Task directions =
Repeat exactly, please, the opening lines of the data below, through and including the line where "Termos de Uso (20, 2553)" sits.
───── The input
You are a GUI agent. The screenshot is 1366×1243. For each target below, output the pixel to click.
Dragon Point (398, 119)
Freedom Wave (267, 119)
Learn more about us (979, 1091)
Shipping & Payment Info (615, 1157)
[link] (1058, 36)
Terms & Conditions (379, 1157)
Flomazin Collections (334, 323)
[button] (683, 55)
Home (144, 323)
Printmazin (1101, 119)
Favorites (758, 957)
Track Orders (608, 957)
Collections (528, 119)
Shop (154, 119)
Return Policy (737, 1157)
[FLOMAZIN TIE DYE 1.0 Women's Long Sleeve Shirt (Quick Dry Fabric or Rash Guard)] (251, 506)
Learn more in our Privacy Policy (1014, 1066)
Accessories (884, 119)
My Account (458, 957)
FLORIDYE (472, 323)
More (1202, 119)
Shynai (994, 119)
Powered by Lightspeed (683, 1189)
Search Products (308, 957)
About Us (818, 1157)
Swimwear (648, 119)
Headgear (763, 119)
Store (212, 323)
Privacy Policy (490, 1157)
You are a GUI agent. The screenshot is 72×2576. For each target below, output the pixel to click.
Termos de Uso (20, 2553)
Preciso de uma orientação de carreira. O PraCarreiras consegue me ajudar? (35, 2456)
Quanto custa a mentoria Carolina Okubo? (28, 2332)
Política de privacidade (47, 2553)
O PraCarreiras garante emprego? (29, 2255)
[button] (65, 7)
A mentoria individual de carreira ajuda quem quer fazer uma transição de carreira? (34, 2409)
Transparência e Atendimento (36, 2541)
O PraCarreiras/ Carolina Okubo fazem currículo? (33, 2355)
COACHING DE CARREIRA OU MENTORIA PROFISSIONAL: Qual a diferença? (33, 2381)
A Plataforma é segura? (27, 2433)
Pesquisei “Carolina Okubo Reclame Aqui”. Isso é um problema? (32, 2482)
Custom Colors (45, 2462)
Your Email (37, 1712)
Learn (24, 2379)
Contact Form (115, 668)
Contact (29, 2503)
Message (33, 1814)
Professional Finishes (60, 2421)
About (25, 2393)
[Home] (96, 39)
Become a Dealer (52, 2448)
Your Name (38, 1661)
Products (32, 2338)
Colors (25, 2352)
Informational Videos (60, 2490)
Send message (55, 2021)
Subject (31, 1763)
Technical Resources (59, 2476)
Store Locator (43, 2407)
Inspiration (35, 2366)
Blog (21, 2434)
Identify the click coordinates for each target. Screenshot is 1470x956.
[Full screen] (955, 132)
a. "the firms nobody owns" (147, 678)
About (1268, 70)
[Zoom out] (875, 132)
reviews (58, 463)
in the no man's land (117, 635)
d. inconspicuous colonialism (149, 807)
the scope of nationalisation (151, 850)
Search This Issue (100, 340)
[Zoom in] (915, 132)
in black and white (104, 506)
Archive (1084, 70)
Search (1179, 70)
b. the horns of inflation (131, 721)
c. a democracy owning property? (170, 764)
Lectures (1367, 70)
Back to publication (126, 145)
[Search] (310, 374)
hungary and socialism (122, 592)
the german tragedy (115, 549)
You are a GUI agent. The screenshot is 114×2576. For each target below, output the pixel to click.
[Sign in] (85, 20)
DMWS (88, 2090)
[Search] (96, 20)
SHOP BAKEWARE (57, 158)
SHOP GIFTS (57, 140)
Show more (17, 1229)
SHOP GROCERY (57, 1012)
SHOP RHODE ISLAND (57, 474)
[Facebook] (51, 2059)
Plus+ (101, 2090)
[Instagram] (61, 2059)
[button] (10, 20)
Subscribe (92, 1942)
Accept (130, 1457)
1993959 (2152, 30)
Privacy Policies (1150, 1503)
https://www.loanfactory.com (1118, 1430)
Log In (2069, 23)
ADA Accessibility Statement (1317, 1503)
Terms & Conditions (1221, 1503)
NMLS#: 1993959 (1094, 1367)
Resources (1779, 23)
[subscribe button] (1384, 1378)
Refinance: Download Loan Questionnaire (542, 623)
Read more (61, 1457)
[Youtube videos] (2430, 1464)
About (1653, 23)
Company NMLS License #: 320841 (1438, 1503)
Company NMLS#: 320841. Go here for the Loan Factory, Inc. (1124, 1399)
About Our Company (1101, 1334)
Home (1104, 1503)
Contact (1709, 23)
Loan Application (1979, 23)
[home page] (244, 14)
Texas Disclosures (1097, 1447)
──────────
Reply to the task =
You are a GUI agent. The screenshot is 1366×1243. For each target below, output the pixel to click.
Dragon Point (398, 119)
Freedom Wave (267, 119)
Learn more about us (979, 1091)
Shipping & Payment Info (615, 1157)
[link] (1058, 36)
Terms & Conditions (379, 1157)
Flomazin Collections (334, 323)
[button] (683, 55)
Home (144, 323)
Printmazin (1101, 119)
Favorites (758, 957)
Track Orders (608, 957)
Collections (528, 119)
Shop (154, 119)
Return Policy (737, 1157)
[FLOMAZIN TIE DYE 1.0 Women's Long Sleeve Shirt (Quick Dry Fabric or Rash Guard)] (251, 506)
Learn more in our Privacy Policy (1014, 1066)
Accessories (884, 119)
My Account (458, 957)
FLORIDYE (472, 323)
More (1202, 119)
Shynai (994, 119)
Powered by Lightspeed (683, 1189)
Search Products (308, 957)
About Us (818, 1157)
Swimwear (648, 119)
Headgear (763, 119)
Store (212, 323)
Privacy Policy (490, 1157)
You are a GUI agent. The screenshot is 72×2576. For each target below, output the pixel to click.
Termos de Uso (20, 2553)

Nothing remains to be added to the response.